A view of the building of the World Meteorological Organization (WMO), hosting the 50th session of the Intergovernmental Panel on Climate Change (IPCC) on August 8, 2019 in Geneva.

Enlarge / A view of the building of the World Meteorological Organization (WMO), hosting the 50th session of the Intergovernmental Panel on Climate Change (IPCC) on August 8, 2019 in Geneva. (credit: FABRICE COFFRINI/AFP/Getty Images)

In my day job, I am a scientist at the University of Aberdeen in Scotland studying things such as how agriculture contributes to climate change and what we can do about it. Recently, though, I found myself in Geneva, to take part in my fourth “adoption plenary” for a report of the Intergovernmental Panel on Climate Change (IPCC).

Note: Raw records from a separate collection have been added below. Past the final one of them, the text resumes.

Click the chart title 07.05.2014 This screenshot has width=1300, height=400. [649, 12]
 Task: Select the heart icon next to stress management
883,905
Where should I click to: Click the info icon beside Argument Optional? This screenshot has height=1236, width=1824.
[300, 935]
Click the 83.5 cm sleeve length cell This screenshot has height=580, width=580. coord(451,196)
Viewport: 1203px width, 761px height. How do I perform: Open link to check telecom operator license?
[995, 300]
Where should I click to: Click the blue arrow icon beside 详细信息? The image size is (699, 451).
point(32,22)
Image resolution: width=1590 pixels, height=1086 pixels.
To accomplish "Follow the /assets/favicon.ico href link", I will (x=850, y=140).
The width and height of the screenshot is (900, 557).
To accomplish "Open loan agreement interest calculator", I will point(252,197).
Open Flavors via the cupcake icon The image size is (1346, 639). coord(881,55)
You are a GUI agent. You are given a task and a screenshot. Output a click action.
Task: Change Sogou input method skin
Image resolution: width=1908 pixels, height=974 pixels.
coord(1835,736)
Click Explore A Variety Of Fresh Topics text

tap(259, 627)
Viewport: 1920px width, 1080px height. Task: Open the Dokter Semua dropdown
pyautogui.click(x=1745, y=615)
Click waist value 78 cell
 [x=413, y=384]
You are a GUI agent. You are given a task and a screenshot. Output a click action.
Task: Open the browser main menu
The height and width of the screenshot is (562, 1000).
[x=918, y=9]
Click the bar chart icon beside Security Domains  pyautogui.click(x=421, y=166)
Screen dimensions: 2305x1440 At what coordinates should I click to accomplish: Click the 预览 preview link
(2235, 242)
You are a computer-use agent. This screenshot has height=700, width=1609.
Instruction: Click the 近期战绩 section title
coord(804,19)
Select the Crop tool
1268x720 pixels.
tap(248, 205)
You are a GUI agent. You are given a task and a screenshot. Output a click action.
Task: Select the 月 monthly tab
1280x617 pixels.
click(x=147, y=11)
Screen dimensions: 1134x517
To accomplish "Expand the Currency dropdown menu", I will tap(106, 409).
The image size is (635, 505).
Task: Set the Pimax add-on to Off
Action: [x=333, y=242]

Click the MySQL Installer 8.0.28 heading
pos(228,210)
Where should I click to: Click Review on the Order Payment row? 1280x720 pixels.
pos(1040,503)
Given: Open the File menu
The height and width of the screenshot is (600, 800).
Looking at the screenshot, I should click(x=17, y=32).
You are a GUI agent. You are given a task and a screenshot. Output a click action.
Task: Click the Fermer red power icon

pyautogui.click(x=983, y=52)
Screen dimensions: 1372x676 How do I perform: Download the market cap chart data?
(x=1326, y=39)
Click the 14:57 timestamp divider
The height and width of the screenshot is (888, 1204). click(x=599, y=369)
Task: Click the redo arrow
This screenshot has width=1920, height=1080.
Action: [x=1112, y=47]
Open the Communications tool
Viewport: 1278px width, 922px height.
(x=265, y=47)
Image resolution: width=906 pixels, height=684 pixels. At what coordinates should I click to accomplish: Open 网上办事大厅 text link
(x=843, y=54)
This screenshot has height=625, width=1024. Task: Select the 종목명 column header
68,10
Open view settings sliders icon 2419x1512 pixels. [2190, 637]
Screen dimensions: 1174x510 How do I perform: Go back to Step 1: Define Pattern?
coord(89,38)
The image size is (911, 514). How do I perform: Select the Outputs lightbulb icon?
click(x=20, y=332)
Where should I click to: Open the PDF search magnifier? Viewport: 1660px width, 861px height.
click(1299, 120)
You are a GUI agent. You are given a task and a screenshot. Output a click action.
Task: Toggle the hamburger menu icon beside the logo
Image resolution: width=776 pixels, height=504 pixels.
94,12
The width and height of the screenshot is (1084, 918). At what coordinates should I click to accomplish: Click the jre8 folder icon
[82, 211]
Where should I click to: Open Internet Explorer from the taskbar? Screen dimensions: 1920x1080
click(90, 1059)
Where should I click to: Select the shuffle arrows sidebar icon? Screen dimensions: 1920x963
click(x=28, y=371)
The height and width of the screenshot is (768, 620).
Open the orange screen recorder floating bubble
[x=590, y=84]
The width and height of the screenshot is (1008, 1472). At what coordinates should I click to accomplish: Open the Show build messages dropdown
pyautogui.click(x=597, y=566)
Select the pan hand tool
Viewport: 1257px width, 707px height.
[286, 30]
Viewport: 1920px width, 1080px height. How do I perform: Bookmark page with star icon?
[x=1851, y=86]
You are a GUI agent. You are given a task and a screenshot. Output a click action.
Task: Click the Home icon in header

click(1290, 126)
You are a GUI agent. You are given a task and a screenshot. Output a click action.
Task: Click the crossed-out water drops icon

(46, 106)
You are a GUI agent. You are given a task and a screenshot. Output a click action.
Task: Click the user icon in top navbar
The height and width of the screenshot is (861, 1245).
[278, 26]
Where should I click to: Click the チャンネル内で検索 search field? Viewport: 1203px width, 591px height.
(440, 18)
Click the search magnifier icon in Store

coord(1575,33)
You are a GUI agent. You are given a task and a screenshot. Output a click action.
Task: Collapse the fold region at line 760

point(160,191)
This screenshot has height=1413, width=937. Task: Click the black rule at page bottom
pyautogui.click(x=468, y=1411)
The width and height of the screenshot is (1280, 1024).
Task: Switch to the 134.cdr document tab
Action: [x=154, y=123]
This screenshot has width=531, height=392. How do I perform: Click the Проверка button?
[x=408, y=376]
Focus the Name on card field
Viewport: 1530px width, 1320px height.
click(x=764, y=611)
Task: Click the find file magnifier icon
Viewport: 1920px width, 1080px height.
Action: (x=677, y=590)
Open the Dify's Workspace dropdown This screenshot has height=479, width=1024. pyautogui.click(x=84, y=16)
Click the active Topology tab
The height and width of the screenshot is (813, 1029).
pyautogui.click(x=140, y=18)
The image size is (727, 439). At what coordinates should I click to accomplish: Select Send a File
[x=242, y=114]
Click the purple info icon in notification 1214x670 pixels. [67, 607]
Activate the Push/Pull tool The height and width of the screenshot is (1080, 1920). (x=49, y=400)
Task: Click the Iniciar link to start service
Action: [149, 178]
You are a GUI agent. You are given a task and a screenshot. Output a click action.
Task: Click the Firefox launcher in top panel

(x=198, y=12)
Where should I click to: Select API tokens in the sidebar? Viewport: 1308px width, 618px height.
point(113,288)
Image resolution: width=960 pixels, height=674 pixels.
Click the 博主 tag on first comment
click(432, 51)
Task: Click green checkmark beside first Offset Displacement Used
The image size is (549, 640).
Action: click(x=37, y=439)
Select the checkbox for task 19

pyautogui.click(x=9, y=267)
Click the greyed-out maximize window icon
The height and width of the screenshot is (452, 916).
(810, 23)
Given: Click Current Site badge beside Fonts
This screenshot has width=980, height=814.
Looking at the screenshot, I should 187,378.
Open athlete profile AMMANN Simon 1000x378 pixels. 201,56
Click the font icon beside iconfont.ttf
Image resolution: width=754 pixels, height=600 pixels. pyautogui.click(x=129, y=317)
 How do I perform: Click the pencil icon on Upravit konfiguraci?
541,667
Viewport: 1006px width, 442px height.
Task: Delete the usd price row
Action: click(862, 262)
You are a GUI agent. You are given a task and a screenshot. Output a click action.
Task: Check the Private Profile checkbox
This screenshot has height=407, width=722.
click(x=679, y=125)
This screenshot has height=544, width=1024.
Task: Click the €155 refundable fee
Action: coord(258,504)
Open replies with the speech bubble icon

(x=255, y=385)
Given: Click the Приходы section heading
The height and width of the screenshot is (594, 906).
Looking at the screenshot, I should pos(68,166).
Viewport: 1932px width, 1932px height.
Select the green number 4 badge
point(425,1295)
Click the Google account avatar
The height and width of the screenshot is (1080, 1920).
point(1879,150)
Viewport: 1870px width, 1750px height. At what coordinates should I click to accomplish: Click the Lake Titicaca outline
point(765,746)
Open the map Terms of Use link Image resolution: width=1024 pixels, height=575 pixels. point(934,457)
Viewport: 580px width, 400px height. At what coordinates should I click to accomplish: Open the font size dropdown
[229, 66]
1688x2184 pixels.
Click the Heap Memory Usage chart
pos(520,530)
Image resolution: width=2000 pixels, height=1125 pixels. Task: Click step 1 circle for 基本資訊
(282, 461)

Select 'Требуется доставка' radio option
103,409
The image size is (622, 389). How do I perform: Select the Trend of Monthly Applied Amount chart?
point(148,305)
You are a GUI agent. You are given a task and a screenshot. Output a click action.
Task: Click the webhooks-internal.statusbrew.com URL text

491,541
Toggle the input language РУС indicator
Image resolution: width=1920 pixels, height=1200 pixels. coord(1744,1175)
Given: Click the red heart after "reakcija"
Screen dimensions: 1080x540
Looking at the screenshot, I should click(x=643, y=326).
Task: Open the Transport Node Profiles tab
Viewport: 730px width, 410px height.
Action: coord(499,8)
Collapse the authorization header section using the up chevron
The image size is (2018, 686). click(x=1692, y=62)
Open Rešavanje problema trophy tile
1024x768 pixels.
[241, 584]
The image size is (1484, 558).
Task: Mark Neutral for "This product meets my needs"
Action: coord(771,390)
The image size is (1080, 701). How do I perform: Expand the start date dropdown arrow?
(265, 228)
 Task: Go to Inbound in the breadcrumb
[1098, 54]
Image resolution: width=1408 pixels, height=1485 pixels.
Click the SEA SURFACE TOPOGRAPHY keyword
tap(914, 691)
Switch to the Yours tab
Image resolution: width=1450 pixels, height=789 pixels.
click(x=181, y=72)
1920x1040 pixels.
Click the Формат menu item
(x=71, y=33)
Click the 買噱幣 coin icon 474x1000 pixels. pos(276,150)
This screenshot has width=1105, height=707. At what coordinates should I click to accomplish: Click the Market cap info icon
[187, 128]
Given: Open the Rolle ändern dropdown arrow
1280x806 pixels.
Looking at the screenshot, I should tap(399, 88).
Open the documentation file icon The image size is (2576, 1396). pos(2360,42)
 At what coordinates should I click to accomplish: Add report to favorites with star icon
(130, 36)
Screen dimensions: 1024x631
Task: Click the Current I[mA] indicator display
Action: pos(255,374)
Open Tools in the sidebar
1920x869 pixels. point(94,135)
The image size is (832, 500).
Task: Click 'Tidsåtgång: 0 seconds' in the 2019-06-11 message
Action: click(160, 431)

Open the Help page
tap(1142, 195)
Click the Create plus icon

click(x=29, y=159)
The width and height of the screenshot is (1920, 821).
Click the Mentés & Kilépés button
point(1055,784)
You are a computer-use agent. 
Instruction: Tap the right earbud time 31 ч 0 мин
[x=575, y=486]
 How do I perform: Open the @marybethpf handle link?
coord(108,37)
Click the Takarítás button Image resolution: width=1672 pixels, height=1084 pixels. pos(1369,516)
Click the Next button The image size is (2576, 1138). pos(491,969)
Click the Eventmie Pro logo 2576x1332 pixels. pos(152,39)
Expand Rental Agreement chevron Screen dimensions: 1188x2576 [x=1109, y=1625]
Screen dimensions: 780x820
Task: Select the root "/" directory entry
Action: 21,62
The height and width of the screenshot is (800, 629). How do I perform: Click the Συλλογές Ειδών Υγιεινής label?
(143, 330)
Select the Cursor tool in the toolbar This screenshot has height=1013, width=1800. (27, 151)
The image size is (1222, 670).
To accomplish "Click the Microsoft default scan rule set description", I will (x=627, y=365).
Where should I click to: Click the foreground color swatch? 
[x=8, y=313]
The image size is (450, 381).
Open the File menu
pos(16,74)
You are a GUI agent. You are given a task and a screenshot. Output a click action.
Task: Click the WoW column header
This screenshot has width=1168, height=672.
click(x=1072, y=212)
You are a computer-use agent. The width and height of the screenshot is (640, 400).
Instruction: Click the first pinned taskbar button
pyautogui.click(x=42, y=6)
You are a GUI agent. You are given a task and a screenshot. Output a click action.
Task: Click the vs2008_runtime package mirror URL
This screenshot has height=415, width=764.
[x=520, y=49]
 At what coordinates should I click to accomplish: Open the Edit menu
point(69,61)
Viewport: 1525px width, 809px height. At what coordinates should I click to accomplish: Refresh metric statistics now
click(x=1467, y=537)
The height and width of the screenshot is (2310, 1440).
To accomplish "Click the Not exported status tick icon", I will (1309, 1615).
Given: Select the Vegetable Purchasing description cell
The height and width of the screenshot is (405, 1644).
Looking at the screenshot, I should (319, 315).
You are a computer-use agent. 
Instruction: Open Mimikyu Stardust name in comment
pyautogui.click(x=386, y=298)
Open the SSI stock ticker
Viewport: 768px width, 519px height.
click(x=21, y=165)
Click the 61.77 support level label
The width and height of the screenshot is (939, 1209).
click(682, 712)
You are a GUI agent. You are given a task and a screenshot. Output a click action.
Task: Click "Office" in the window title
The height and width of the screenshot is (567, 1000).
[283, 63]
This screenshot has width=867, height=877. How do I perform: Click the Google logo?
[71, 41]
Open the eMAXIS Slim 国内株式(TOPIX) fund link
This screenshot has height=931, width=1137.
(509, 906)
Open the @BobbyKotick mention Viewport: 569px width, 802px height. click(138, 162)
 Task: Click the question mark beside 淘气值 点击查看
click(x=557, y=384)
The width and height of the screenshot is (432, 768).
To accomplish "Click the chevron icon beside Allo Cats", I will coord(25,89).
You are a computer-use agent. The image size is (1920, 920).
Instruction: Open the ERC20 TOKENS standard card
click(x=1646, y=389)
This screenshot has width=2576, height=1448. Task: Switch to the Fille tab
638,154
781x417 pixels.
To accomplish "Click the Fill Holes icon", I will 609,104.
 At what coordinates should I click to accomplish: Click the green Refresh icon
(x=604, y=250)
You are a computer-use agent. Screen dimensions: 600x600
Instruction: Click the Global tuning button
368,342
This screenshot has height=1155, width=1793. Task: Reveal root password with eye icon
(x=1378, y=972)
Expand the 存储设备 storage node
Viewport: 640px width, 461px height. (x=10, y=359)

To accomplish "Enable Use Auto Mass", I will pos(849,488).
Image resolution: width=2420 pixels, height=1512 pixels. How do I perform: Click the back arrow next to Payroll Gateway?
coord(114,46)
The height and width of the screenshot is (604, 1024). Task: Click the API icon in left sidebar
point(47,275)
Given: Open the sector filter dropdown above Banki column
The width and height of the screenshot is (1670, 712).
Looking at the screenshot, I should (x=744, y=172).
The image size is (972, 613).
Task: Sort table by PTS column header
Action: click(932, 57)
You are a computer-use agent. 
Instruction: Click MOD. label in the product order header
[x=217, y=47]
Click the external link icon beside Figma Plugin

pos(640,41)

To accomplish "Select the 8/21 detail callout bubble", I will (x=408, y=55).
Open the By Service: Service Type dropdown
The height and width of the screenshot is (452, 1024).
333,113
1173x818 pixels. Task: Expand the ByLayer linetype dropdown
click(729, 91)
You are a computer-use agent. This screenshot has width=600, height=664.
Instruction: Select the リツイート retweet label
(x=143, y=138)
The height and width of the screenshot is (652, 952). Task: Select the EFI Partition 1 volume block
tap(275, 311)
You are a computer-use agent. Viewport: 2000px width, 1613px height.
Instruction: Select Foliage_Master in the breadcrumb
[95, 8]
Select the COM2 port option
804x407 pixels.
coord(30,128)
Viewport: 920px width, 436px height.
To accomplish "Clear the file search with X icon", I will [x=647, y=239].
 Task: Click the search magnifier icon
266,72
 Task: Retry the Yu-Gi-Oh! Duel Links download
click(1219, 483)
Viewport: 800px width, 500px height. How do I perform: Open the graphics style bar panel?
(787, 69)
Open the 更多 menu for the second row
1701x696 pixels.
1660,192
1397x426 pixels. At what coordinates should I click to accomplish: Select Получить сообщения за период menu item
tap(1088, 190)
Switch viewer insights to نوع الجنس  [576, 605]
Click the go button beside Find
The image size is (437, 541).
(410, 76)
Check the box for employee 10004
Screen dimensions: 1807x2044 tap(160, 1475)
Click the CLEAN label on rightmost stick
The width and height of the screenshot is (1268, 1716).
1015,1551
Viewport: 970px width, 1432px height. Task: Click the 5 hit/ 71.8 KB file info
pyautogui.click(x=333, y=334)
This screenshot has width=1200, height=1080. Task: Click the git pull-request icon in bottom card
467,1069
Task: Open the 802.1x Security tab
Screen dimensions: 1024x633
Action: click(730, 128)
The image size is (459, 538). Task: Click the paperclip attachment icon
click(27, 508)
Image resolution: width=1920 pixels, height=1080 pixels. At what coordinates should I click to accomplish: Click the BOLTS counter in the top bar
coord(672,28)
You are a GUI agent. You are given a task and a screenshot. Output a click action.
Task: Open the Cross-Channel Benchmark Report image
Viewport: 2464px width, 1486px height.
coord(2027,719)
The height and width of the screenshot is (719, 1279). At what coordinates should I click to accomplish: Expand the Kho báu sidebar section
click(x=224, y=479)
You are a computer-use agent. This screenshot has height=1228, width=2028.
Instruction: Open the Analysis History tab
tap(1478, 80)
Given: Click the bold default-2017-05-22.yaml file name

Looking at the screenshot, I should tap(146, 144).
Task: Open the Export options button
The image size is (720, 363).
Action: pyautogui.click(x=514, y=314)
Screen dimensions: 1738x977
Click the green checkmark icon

The report in question was the recent Special Report on Climate Change and Land, and I was one of its 15 convening lead authors, responsible along with two others for a 300-page chapter on links between desertification, land degradation, food security and climate change. The adoption plenary is the process by which the 195 governments who are part of the IPCC reach consensus on the wording of a much shorter (40 or so page) “Summary for Policymakers” (SPM) of an entire IPCC report, and thereby adopt its findings.

The process of approval is gruelling for all concerned: it’s allocated five days, with an additional reserve day allocated which is often used. During this period, every word of the policymakers’ summary has to be agreed and approved, line-by-line, with delegates from all governments in the room.